Hence, we only have to compute \(E\) and \(O\) on \(N/2\) points \(s_k\) to retrieve \(M_X\) at \(N\) points! The last step is to realize that we can apply this procedure recursively to \(E\) and \(O\), until the recursions reach 0-degree polynomials, which are just constants.²²For some further interesting discussion: https://jakevdp.github.io/blog/2013/08/28/understanding-the-fft/.

If you recall how quicksort works, then you’ll realize immediately that the FFT has complexity \(O(N\log N)\) rather than \(O(N^2)\).

With the work above, the code for the FFT is now simple. There is one detail: the FFT is defined in terms of \(M_X(-s)\) instead of \(M_X(s)\). For that reason we need to include a minus sign in the factor f in the code. Next, in python 2j represents the imaginary number \(2i\). The last line is just a check on the correctness.

import numpy as np


def FFT(x):
    """A recursive implementation of the 1D Cooley-Tukey FFT"""
    x = np.asarray(x, dtype=float)
    N = len(x)

    if N == 1:
        return x
    elif N % 2 > 0:
        raise ValueError("size of x must be a power of 2")
    else:
        E = FFT(x[::2])  # even
        O = FFT(x[1::2]) # odd
        f = np.exp(-2j * np.pi * np.arange(N / 2) / N) # factor
        return np.concatenate([E + f * O, E - f * O])


gen = np.random.default_rng(3)
x = gen.uniform(0, 1, 1024)
print(np.allclose(FFT(x), np.fft.fft(x)))

The inverse FFT works equivalently.
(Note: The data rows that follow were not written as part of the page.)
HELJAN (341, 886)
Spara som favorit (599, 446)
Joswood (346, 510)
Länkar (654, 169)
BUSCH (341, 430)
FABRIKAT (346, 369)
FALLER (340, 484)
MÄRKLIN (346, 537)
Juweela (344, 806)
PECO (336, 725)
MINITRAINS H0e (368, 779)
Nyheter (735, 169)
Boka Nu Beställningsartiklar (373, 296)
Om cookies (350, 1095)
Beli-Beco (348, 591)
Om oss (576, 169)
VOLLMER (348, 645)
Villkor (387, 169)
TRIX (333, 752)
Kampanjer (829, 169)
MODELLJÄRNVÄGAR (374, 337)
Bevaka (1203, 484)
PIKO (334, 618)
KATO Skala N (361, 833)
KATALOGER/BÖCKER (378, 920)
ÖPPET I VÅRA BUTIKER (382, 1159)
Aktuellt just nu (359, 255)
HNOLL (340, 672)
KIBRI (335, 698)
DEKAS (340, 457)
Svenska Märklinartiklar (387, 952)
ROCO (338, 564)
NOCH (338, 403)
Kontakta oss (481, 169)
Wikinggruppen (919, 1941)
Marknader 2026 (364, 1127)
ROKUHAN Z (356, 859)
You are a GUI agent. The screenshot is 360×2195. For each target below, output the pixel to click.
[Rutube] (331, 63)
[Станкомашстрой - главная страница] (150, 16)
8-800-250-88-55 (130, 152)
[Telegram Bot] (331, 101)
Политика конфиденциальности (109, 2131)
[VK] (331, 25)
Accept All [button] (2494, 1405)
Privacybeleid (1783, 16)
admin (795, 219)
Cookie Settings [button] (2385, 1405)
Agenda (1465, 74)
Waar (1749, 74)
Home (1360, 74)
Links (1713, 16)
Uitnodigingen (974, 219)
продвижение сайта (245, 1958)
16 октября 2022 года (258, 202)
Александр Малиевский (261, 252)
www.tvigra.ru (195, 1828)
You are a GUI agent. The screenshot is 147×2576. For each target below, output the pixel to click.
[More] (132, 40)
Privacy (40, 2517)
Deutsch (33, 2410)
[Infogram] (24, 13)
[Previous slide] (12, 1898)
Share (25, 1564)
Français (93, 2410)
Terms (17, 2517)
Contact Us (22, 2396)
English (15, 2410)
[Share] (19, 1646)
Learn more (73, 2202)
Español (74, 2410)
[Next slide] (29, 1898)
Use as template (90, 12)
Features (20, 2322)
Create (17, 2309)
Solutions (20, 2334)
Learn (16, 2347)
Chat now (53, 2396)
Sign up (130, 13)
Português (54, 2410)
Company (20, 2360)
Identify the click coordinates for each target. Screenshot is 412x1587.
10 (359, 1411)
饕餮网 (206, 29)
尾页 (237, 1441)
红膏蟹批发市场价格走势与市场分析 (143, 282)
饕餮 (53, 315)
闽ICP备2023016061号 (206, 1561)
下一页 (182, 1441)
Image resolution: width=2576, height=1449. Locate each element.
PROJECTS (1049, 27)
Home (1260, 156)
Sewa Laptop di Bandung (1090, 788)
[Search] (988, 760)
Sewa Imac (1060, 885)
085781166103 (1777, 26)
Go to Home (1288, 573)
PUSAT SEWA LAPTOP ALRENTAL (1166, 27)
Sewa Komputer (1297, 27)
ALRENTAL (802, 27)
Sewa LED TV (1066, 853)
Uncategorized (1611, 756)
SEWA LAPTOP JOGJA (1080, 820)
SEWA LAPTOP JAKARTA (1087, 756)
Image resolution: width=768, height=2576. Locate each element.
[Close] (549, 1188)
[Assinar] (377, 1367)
Given a set of numbers \(\{z_{k}\}_{k=0}^{2N-1}\), the inverse is defined as

\begin{equation*} p_Z(k) = \frac{1}{2N} \sum_{n=0}^{2N-1} z_{k} e^{2 \pi i k n/2N}. \end{equation*}

We leave the rest to the reader.

While the above illustrates the basic principles of FFT, it is better not to use it for real problems. Industry strength implementations, such as the one in numpy, use decennia of smart ideas to improve the speed and robustness of the algorithm. For this reason we use np.fft.fft henceforth.

Let us demonstrate how to use the FFT to find the distribution of the sum \(Z\) of two uniform dice each with sides \(\{0, 1,\ldots, 5\}\). Note that \(\min Z= 0\) and \(\max Z = 10\); we should compute \(M_{X}\) and \(M_{Y}\) on at least \(6+6-1\) points, and don’t take the real part of the FFT.³³I made both errors initially.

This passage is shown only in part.